Benedetto is a founding staff member of “USA TODAY,” joining the newspaper in 1982 prior to its debut. He covered the presidencies of Ronald Reagan, George H.W. Bush, Bill Clinton and George W. Bush. He also covered every presidential campaign from 1984 to 2004 and every national political convention since 1976.
“We are fortunate to have someone of Mr. Benedetto’s credentials on our campus at such an opportune time,” said Methodist University President Ben Hancock. “His lectures and interactions with the greater university community will help us appreciate the key issues in the national election.”
Benedetto’s Presidential Lecture Series event will begin at 7 p.m. on Sept. 27 in the Physician Assistant Medical Lecture Hall, with a reception following. Benedetto will speak on “Politics and the Media,” followed by a question and answer session moderated by Hancock. Guests are asked to RSVP to email@example.com.

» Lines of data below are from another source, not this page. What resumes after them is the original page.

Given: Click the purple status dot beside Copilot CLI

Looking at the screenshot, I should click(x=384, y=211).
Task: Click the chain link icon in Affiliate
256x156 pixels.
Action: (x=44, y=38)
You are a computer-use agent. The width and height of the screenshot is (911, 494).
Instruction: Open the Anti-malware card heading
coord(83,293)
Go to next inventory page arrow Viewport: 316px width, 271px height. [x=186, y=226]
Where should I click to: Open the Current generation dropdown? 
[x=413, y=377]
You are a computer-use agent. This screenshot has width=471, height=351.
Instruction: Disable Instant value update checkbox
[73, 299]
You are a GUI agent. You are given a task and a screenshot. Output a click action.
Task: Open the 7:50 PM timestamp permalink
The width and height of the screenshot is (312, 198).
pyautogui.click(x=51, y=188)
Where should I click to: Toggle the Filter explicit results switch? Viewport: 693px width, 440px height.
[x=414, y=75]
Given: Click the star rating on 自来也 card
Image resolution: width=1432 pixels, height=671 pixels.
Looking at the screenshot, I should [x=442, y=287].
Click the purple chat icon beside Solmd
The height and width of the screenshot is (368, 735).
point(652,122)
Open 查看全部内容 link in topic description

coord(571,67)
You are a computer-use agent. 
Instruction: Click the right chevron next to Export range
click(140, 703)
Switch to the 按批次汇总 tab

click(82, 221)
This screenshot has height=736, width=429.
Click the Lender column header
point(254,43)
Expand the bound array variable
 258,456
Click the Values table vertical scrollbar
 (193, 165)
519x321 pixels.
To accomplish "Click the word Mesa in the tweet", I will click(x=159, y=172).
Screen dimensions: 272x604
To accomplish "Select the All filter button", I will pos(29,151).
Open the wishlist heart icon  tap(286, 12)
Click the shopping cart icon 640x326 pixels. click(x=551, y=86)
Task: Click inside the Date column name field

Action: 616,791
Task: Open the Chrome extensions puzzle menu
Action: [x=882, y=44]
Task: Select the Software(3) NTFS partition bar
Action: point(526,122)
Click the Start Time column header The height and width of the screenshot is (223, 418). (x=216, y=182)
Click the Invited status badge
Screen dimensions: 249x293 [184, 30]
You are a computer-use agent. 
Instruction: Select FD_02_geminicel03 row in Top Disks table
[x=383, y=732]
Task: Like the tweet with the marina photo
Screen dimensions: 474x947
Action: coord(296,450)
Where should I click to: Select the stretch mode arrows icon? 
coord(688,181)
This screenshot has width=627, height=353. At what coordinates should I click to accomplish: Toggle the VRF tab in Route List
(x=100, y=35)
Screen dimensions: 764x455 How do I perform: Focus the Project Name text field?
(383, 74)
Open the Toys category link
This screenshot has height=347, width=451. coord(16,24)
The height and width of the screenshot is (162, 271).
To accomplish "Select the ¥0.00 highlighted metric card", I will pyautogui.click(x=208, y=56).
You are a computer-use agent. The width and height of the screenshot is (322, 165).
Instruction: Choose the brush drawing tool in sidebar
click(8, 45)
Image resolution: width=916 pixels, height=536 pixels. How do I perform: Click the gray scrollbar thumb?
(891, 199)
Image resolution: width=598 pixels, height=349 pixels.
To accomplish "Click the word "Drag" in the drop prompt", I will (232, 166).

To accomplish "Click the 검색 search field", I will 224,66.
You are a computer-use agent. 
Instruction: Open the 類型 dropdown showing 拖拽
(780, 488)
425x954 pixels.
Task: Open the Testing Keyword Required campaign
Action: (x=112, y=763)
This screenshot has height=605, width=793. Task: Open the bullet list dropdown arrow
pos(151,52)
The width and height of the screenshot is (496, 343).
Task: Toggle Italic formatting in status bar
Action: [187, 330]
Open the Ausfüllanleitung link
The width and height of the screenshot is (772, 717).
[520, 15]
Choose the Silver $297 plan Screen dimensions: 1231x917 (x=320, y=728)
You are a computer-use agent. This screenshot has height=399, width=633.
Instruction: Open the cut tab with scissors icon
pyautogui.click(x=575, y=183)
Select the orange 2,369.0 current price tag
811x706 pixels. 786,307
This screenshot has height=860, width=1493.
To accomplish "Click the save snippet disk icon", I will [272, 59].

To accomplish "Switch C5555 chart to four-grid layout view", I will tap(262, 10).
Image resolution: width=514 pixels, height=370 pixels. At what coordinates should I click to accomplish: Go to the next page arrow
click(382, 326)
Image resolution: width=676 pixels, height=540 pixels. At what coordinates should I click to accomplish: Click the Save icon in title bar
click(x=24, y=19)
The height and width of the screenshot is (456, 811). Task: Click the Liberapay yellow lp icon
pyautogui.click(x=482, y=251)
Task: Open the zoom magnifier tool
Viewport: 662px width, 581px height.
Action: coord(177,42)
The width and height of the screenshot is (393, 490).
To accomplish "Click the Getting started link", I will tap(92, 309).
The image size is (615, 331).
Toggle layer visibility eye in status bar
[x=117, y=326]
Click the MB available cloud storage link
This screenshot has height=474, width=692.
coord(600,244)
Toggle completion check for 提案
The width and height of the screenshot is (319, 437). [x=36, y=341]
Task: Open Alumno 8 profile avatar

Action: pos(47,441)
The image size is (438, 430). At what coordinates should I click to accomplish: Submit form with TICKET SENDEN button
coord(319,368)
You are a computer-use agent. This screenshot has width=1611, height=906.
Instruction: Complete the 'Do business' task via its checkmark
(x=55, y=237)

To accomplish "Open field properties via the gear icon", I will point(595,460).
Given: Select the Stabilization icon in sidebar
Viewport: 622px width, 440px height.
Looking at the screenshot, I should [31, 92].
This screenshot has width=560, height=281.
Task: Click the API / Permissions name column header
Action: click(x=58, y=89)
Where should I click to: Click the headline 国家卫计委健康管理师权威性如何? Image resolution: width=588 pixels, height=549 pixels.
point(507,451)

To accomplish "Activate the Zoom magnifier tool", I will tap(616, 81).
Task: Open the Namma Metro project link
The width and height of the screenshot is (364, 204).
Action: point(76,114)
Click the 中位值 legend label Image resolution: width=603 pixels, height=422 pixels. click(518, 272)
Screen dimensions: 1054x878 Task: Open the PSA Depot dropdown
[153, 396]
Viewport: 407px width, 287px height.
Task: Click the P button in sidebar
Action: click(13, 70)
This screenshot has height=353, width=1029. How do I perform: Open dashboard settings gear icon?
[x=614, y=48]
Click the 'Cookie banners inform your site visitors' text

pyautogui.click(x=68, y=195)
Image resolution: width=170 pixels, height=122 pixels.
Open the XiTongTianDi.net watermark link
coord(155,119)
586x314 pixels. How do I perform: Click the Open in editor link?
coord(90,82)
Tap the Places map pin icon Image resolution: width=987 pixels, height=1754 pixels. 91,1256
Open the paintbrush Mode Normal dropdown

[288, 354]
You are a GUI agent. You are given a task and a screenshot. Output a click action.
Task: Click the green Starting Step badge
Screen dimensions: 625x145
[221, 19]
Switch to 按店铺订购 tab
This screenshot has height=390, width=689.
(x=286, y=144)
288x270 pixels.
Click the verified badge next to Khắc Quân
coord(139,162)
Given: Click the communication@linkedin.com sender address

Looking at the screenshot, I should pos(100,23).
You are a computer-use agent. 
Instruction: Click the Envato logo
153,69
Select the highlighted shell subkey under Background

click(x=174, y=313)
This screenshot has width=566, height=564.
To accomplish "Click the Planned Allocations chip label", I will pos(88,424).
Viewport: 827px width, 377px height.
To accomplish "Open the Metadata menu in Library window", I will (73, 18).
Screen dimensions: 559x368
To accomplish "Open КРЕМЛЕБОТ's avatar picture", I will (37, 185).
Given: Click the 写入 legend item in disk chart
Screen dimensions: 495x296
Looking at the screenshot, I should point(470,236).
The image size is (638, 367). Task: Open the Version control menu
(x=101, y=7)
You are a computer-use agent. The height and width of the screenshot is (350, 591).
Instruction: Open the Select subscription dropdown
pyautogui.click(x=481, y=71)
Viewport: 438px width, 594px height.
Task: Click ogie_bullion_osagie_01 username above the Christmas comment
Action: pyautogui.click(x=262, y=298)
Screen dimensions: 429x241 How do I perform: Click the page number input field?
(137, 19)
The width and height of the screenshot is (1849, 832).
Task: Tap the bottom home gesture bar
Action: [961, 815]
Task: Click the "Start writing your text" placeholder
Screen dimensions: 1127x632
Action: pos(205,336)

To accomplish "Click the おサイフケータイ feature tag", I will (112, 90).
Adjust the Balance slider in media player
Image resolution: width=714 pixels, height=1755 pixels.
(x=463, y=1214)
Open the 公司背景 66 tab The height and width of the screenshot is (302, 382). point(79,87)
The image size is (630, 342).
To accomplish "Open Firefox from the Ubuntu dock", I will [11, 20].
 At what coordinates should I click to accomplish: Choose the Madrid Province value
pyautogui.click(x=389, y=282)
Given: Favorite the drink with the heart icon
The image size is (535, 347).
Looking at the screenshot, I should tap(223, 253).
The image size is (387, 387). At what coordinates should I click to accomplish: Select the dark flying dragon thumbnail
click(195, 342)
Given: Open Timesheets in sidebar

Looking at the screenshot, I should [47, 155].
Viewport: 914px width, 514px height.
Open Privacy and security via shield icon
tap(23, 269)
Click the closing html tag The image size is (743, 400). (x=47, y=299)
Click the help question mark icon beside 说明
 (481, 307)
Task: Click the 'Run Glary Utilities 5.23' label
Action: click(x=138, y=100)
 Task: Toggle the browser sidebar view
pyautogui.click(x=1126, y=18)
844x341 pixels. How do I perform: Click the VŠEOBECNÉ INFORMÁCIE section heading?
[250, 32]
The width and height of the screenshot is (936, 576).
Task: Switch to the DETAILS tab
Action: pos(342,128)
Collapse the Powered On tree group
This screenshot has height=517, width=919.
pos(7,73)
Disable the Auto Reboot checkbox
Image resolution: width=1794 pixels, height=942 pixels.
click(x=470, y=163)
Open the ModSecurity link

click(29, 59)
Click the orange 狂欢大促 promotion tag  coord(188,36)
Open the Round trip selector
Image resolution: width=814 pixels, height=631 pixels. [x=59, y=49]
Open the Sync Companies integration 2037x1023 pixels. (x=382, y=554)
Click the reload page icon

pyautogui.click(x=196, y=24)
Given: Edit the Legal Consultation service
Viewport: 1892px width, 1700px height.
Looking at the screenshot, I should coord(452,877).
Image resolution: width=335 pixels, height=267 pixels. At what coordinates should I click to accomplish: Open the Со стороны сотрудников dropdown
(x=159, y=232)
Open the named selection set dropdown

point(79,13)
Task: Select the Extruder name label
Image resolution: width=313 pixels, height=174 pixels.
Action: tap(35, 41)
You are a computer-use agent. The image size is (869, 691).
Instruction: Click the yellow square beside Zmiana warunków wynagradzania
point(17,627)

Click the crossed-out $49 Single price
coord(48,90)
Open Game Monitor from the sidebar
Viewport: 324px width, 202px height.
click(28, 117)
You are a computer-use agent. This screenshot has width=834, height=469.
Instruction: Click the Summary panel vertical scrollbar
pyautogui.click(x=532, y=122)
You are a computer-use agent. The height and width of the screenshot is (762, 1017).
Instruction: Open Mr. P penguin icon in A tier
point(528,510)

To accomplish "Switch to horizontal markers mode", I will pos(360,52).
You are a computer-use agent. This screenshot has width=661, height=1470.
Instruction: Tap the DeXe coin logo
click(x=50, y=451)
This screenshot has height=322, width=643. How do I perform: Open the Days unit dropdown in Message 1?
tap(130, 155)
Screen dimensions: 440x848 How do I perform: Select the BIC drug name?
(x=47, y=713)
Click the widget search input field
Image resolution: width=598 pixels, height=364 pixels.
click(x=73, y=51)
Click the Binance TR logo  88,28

On Sept. 28, at 3:30 p.m., Benedetto will be interviewed on MU Radio by Mass Communications Chair Kevin Swift and students in the program. MU Radio is broadcast online at methodist.edu/radio.
“We are pleased Mr. Benedetto will be visiting Methodist University and speaking to students in a number of business, mass communications, and political science courses about his experiences as a journalist, how political campaigns have changed, and the ethics of mass communication and journalism,” said Beth Carter, associate vice president for Academic Affairs.